Mélenchon a mis Aphatie K.O. sur les retraites
Régis Soubrouillard - Marianne | Mardi 13 Avril
2010
Invité de RTL, le patron du parti de gauche s'est démarqué du discours ambiant sur la question des retraites, refusant de relayer l'affolement de circonstances, assénant moult chiffres à l'appui de sa démonstration à un Jean-Michel Aphatie qui n'en demandait pas tant.
De façon argumentée, Jean-Luc
Mélenchon s’est fait fort ce matin au micro de RTL de
dépassionner la question des retraites, bien décidé à ne « pas se
laisser clouer le bec par des pseudo-évidences qui ne sont que des
préjugés ». Suivez mon regard...
Aphatie démarre avec une
première affirmation : « on peut évoquer un problème de financement
pour les retraites, on évoque un déficit d’environ 15 milliards d’euros
d’ici 5 ans ».
Minute, papillon ! S’appuyant sur les
chiffres du Conseil d’Orientation sur les Retraites, Mélenchon
rectifie : « le COR évoquait 5 milliards en année hors crise et 10
milliards pour 2010-2011. Les 15 milliards je demande à voir où ils
sont ». Il y a moins de
10 jours, sur son blog, Jean-Michel Aphatie parlait lui aussi d’un
coût de 5 milliards.
Aphatie évoquait une valse des
milliards.
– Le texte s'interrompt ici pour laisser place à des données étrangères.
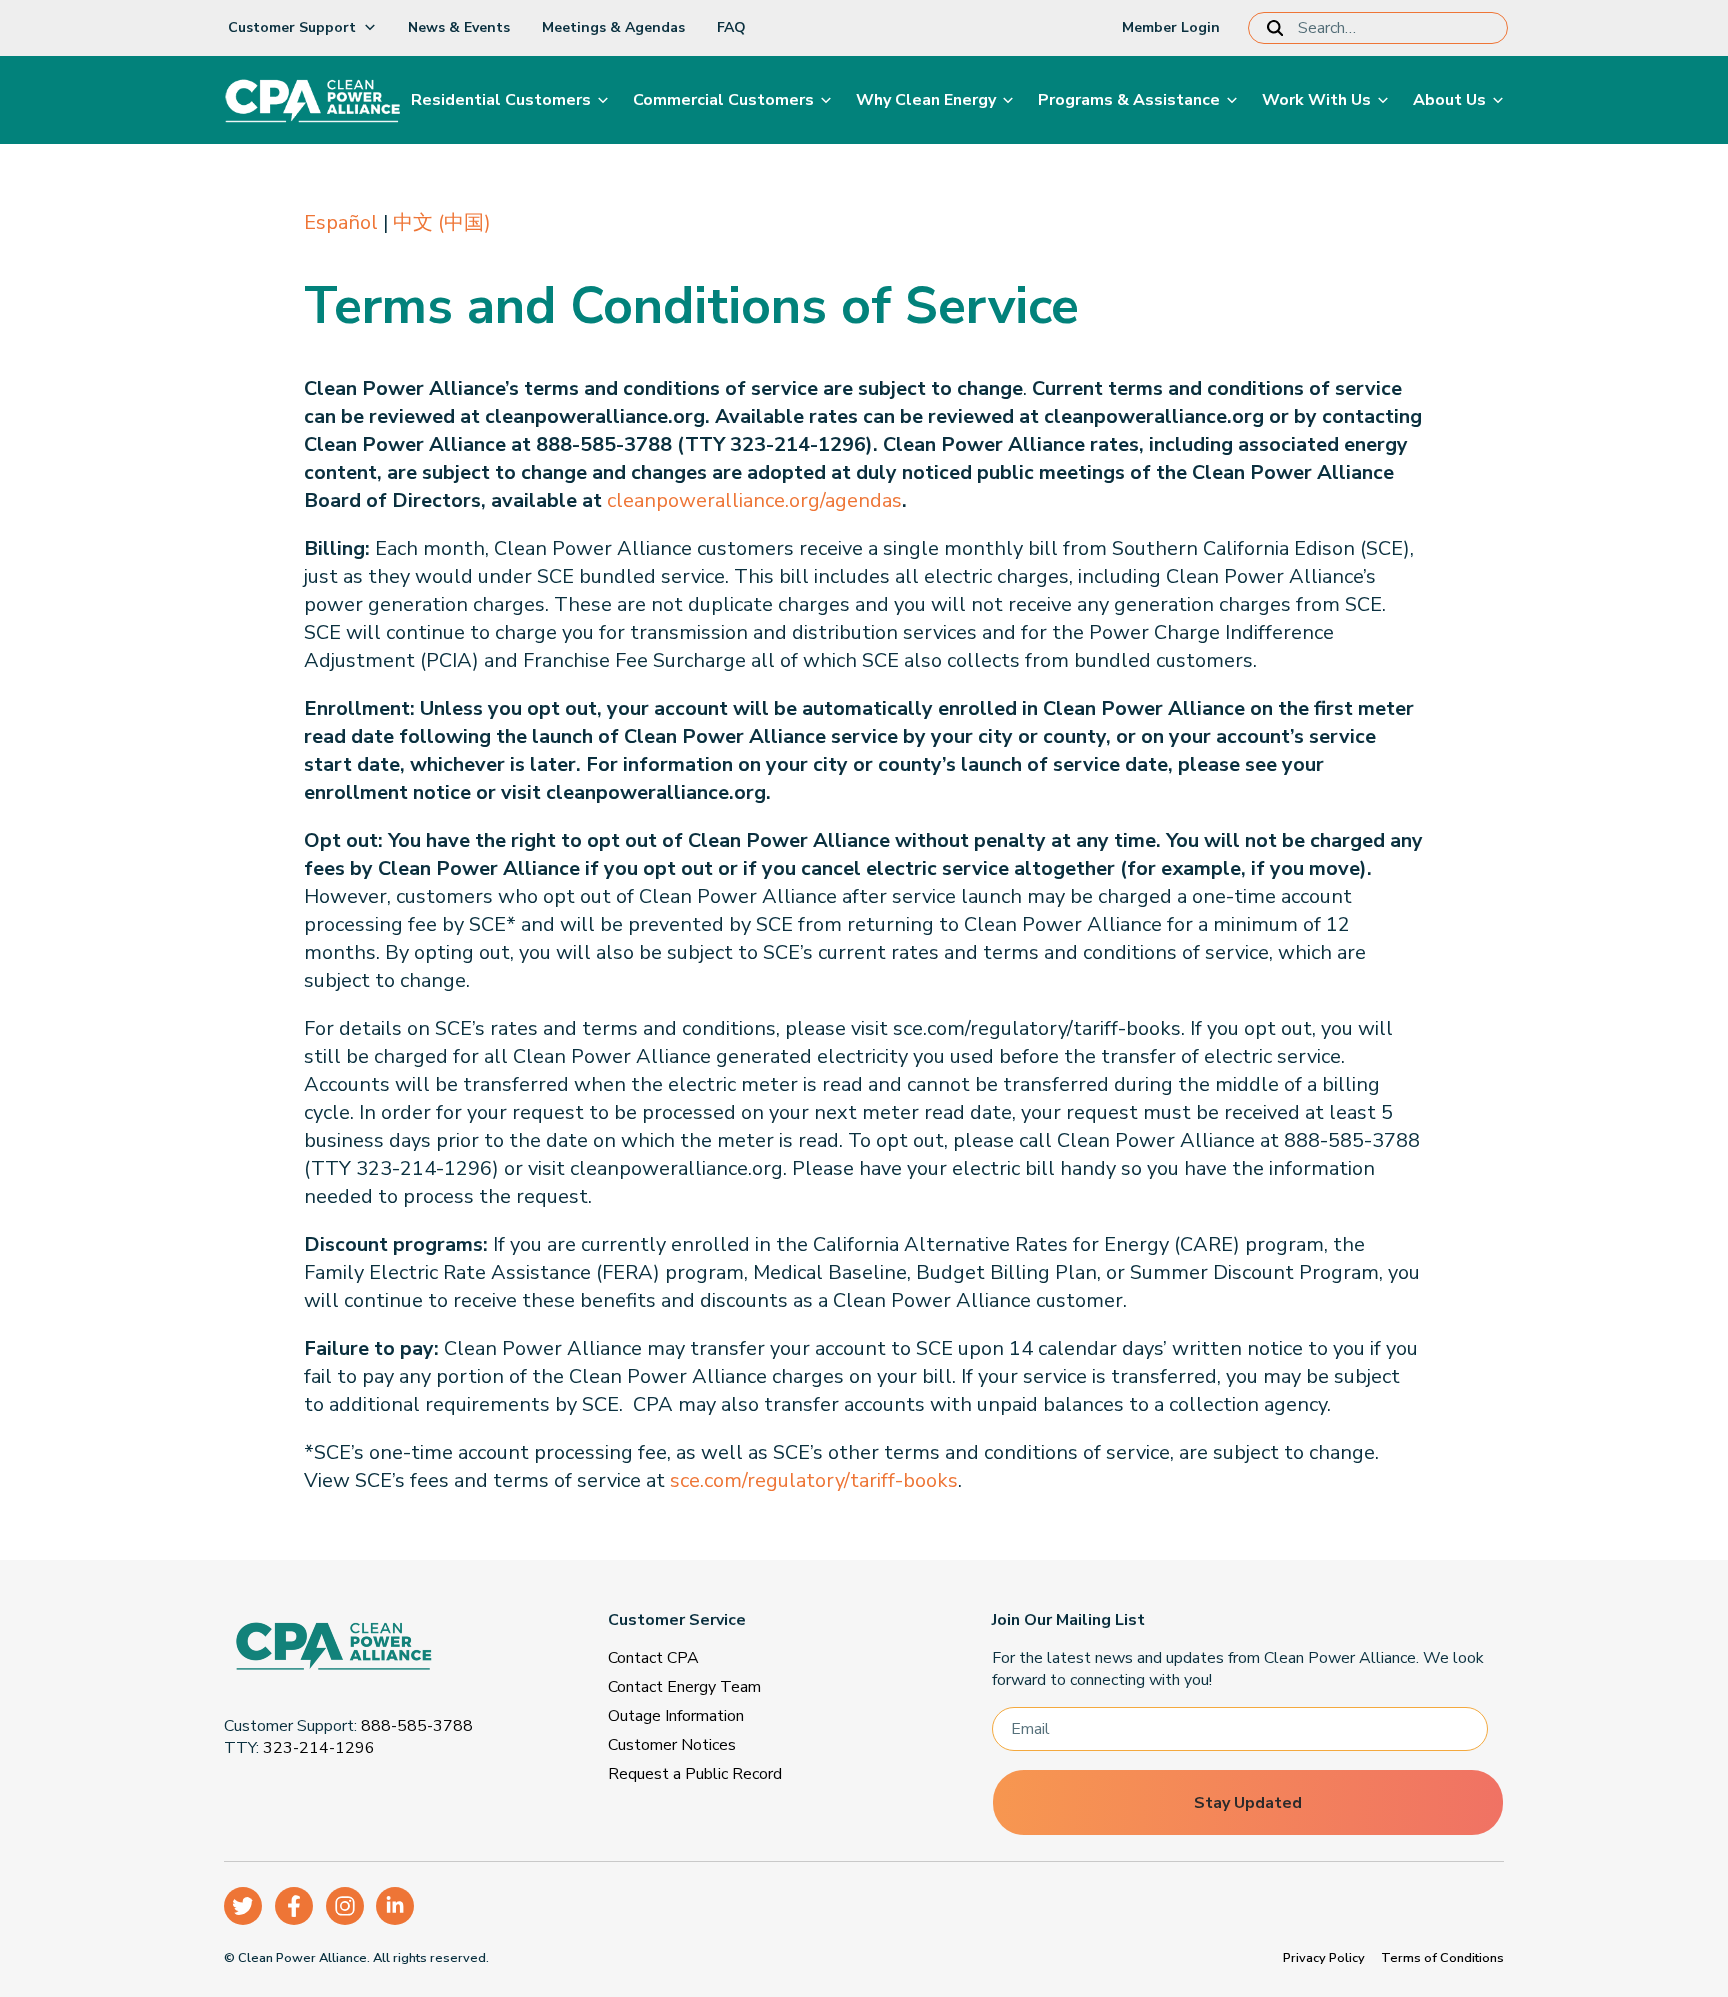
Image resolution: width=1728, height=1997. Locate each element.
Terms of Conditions (1442, 1958)
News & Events (459, 27)
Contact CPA (653, 1658)
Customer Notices (672, 1745)
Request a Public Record (695, 1774)
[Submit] (1279, 28)
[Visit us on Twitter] (243, 1906)
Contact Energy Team (684, 1687)
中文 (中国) (442, 222)
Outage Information (676, 1716)
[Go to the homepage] (378, 1649)
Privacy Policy (1324, 1958)
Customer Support (292, 27)
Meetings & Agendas (613, 27)
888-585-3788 (417, 1726)
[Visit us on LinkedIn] (395, 1906)
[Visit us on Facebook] (294, 1906)
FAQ (731, 27)
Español (341, 222)
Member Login (1171, 27)
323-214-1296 (319, 1748)
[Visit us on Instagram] (345, 1906)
Il n'avait pas fini de l'étonner puisque cet après-midi, se
fondant sans doute sur des confidences des membres du COR, Le Monde
indiquait que le coût de la retraite s'établirait à ... 30 milliards en
2010. Il faut vite acheter car à ce rythme, on dépassera les 100
milliards par an dès janvier 2011.
Taxer les revenus du travail et l'intéressement
Soucieux de ne pas affoler les Français, Mélenchon précise que 5
milliards c’est « 2,5% du budget total des retraites. Si vous avez
1000 euros de revenus, il y a des gens qui rêveraient de finir le mois
avec seulement 25 euros de découvert ». Disons qu'à trente
milliards, ce serait un découvert de 15%, plus conforme à la réalité des
comptes bancaires des Français...
Côté solutions, l'ancien sénateur
reprend les recommandations de la Cour des Comptes qui consisteraient
tant à taxer les stock options au même niveau que sont taxés les revenus
du travail : « ça vous donne 3 milliards. Si vous taxez
l’intéressement, ça vous fait 2 milliards et on a eu besoin de toucher à
rien sinon qu’établir une justice que tout revenu doit contribuer à la
retraite ».
Dans son style, Mélenchon pointera également
le clergé des « yaka » : « quelques beaux esprits disent y’a qu’à
allonger la date de départ à la retraite, 61 ou 62 ans. Ils ne se
soucient pas de savoir ce que ça va rapporter. Fort peu d’après le COR, à
peine 9% de ce qui est nécessaire dans les années 2050 ».
Le président du parti de gauche estime pourtant qu’il y a des réformes à
faire : « notre intérêt est que les gens partent à 60 ans dans de
bonnes conditions, que leurs retraites soient calculées sur les 10
dernières et représentent 75% de leurs salaires. C’est autant de
consommation parce que ce sont souvent de petits salaires. Plus les gens
partiront à temps, plus cela libèrera des postes pour des jeunes,
contrairement à ce qu’a dit Alain Duhamel dans sa chronique (NDLR :
« Moins on bouge, mieux c'est pour les plus âgés et plus mauvais
pour les jeunes » selon Duhamel
) ».
Des économies qui ont un coût
Quelque peu désarçonné par l’avalanche de chiffres et
l’argumentation de Mélenchon, qui refuse de faire de la question des
retraites un « problème », Aphatie tente une attaque par la
droite…libérale : « si on vous écoute, on se dit heureusement qu’il y
a des riches en France puisque c’est eux qu’il faut taxer ».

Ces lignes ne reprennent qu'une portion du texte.